(Work required)
Could you return the lines below exactly, from the first line up to and including the line that holds "Task: Click the checkbox"?

(Dataset extract)
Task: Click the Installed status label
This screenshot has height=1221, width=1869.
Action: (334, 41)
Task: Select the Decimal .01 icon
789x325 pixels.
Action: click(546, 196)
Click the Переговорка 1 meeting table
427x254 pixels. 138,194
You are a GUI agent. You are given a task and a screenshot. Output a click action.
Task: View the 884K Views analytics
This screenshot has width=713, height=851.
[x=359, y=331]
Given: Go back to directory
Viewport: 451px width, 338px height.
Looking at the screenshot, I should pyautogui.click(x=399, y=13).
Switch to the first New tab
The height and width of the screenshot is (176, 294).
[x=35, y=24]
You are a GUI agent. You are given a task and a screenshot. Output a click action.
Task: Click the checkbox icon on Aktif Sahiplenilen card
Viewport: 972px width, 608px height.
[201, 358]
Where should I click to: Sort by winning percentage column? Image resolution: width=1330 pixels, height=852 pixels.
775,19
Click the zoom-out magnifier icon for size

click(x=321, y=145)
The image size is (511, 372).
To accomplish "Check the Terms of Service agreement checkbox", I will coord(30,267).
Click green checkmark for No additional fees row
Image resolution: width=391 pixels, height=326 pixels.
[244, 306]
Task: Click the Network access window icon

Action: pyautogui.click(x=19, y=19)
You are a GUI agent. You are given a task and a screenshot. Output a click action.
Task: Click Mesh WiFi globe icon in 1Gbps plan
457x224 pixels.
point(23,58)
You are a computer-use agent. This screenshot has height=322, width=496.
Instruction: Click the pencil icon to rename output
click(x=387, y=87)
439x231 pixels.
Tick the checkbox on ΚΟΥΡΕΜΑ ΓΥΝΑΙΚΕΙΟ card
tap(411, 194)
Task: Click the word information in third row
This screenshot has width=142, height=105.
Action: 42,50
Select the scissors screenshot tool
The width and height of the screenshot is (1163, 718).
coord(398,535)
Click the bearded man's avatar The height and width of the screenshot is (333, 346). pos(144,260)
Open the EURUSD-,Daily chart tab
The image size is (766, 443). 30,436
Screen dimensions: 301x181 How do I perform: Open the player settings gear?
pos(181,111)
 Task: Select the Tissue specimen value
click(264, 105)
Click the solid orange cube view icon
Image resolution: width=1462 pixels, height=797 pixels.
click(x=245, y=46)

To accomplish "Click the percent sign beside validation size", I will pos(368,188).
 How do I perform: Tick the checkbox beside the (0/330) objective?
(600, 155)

(Output for this exercise)
Task: Click the Installed status label
This screenshot has height=1221, width=1869.
Action: (334, 41)
Task: Select the Decimal .01 icon
789x325 pixels.
Action: click(546, 196)
Click the Переговорка 1 meeting table
427x254 pixels. 138,194
You are a GUI agent. You are given a task and a screenshot. Output a click action.
Task: View the 884K Views analytics
This screenshot has width=713, height=851.
[x=359, y=331]
Given: Go back to directory
Viewport: 451px width, 338px height.
Looking at the screenshot, I should pyautogui.click(x=399, y=13).
Switch to the first New tab
The height and width of the screenshot is (176, 294).
[x=35, y=24]
You are a GUI agent. You are given a task and a screenshot. Output a click action.
Task: Click the checkbox icon on Aktif Sahiplenilen card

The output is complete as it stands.